The use of torture against prisoners in light of 9-11 and our war against terror surfaced several years ago when such abuse of prisoners in Iraq, Guantánamo and Afghanistan came to light. Much of this is documented by former President Jimmy Carter in his book, Our Endangered Values, published in September, 2006. He writes, “Military officials reported that at least 108 prisoners have died in American custody in Iraq, Afghanistan and other secret locations just since 2002 with homicide acknowledged as the cause of death in at least 28 cases.”

A problem in this debate surfaces in statements of those who
say that these techniques had to be used in order to protect our
country. But does the end justify the means?

Reacting to this our Catholic Bishops’ Conference wrote
several years ago: “No exceptional circumstances whatsoever, whether a state of war or a threat of war, internal political instability or any other public emergency, may be invoked as a justification of torture and an order from a superior officer or a public authority may not be invoked as justification of torture.”–Catholic Bishop Peter A. Rosazza

Read Bishop Peter A. Rosazza’s full editorial here.

Here is Section 404 of The Compendium of the Social Doctrine of the Catholic Church

[404] The activity of offices charged with establishing criminal responsibility, which is always personal in character, must strive to be a meticulous search for truth and must be conducted in full respect for the dignity and rights of the human person; this means guaranteeing the rights of the guilty as well as those of the innocent.
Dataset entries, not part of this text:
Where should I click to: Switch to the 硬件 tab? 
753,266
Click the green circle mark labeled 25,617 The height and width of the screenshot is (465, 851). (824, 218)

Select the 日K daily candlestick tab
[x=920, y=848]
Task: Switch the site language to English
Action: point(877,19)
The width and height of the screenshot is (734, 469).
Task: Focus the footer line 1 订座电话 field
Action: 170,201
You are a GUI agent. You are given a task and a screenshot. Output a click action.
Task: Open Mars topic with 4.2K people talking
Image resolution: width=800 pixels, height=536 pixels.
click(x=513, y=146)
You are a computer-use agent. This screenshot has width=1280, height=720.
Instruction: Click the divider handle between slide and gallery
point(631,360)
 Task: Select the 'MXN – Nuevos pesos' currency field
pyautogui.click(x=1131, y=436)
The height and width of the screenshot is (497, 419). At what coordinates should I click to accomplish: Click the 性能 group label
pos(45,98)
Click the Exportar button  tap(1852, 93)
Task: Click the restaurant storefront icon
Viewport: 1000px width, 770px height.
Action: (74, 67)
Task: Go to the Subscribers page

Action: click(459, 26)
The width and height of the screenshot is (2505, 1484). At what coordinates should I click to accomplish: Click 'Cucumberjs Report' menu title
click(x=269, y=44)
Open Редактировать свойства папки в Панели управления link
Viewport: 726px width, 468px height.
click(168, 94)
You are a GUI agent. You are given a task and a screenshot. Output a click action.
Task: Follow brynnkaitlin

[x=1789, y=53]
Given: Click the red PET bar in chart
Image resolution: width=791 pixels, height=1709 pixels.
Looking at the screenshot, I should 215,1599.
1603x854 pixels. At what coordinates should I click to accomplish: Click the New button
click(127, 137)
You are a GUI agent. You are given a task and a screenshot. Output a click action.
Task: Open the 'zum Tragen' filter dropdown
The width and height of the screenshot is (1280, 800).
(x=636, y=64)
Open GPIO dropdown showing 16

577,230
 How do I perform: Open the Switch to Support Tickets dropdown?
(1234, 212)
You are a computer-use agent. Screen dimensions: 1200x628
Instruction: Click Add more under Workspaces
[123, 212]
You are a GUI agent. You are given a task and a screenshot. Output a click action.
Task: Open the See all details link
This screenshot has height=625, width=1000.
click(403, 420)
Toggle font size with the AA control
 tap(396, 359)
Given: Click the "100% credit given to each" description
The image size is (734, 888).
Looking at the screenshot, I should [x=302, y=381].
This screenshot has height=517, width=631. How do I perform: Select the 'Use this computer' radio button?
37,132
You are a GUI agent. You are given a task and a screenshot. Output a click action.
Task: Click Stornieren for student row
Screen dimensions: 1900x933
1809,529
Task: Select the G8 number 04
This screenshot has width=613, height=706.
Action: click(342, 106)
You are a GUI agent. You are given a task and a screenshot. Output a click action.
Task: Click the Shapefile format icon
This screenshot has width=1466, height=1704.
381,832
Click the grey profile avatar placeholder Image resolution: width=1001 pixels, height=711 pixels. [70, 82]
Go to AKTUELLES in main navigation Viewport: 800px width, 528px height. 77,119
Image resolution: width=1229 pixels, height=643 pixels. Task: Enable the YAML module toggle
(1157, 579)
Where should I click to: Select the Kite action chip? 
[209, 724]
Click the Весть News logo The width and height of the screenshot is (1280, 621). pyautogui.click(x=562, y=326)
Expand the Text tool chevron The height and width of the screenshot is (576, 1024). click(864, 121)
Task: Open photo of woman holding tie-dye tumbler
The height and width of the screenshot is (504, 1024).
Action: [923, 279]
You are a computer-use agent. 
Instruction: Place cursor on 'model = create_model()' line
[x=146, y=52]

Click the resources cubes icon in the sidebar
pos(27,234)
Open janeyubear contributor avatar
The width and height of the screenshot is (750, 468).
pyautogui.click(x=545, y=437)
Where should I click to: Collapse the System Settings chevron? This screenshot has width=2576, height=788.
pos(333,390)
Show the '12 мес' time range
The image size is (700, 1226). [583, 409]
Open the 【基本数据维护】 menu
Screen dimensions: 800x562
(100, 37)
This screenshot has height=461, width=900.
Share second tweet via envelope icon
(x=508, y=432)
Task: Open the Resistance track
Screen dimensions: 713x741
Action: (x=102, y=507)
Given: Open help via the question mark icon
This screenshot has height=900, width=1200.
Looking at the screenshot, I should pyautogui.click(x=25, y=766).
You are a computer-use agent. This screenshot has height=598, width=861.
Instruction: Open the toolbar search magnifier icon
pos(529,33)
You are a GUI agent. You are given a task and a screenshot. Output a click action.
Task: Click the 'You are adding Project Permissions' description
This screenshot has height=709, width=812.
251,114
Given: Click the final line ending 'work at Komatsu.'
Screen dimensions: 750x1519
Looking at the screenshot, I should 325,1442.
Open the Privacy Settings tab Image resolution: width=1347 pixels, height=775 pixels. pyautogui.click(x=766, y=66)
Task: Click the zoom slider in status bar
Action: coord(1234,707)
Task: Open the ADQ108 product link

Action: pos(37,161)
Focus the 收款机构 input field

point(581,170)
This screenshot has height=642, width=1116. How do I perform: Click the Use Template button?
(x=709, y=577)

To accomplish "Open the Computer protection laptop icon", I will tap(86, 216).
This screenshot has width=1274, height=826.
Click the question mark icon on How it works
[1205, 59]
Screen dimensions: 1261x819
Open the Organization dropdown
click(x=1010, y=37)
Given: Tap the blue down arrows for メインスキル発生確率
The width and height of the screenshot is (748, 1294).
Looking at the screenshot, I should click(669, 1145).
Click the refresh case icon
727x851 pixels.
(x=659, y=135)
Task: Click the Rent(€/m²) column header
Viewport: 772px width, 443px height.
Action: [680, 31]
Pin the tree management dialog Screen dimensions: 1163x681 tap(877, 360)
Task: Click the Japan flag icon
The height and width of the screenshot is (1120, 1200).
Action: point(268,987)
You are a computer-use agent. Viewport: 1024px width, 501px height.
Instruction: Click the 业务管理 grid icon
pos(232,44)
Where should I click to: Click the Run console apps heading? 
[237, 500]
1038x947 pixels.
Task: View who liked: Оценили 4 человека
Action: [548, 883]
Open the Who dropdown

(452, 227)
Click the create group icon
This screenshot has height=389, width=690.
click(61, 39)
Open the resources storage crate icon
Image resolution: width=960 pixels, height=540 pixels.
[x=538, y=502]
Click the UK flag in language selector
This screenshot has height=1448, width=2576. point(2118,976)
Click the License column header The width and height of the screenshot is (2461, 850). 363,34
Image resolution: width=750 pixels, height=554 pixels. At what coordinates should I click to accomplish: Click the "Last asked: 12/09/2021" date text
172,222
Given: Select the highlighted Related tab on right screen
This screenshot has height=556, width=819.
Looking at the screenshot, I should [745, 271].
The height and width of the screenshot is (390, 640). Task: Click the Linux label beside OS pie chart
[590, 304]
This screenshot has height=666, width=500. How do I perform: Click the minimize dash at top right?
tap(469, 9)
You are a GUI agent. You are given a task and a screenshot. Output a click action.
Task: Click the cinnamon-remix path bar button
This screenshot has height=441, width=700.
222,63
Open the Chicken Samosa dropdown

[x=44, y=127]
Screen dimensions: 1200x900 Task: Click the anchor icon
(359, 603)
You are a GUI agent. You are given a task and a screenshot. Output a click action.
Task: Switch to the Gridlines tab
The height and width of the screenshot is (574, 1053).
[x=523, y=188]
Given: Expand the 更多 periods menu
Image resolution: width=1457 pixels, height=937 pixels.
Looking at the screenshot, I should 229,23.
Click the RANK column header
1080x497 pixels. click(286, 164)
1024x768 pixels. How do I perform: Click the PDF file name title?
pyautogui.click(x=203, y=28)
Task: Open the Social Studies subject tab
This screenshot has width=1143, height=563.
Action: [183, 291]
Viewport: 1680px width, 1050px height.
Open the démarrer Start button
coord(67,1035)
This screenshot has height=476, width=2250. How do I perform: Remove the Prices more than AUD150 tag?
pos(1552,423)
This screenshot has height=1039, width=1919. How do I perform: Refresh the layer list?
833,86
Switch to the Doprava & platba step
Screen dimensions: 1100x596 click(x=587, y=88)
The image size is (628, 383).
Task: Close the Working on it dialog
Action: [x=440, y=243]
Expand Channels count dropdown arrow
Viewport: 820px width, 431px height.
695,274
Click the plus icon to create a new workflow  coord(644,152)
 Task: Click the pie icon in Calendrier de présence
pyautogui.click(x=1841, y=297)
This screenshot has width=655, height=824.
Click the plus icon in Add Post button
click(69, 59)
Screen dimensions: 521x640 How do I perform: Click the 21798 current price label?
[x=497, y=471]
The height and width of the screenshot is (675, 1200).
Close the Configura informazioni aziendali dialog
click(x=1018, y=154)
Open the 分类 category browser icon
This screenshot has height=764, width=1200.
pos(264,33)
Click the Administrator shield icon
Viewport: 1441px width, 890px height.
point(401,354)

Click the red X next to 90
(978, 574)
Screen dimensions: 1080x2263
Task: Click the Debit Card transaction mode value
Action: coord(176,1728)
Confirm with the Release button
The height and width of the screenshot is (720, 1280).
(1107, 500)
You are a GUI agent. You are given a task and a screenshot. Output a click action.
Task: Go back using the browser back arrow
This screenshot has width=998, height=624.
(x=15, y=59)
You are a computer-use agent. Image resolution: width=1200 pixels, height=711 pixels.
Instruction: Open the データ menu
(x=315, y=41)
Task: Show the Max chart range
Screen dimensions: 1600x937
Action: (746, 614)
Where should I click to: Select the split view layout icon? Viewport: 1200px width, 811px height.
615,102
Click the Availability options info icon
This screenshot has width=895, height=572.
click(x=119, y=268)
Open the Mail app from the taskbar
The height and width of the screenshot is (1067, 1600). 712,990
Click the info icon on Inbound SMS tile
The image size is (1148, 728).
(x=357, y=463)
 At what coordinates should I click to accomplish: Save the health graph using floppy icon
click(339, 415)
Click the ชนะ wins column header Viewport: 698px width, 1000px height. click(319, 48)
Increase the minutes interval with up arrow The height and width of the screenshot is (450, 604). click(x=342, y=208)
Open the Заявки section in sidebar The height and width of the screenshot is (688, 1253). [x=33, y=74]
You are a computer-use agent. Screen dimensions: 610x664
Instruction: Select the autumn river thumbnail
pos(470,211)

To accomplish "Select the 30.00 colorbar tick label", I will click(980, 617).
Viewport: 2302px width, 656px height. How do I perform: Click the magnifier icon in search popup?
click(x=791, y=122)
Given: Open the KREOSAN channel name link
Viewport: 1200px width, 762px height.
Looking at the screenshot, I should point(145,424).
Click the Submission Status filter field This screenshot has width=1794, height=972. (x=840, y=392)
The juridical principle by which punishment cannot be inflicted if a crime has not first been proven must be borne in mind.

In carrying out investigations, the regulation against the use of torture, even in the case of serious crimes, must be strictly observed: “Christ’s disciple refuses every recourse to such methods, which nothing could justify and in which the dignity of man is as much debased in his torturer as in the torturer’s victim”. International juridical instruments concerning human rights correctly indicate a prohibition against torture as a principle which cannot be contravened under any circumstances.

Likewise ruled out is “the use of detention for the sole purpose of trying to obtain significant information for the trial”. Moreover, it must be ensured that “trials are conducted swiftly: their excessive length is becoming intolerable for citizens and results in a real injustice”.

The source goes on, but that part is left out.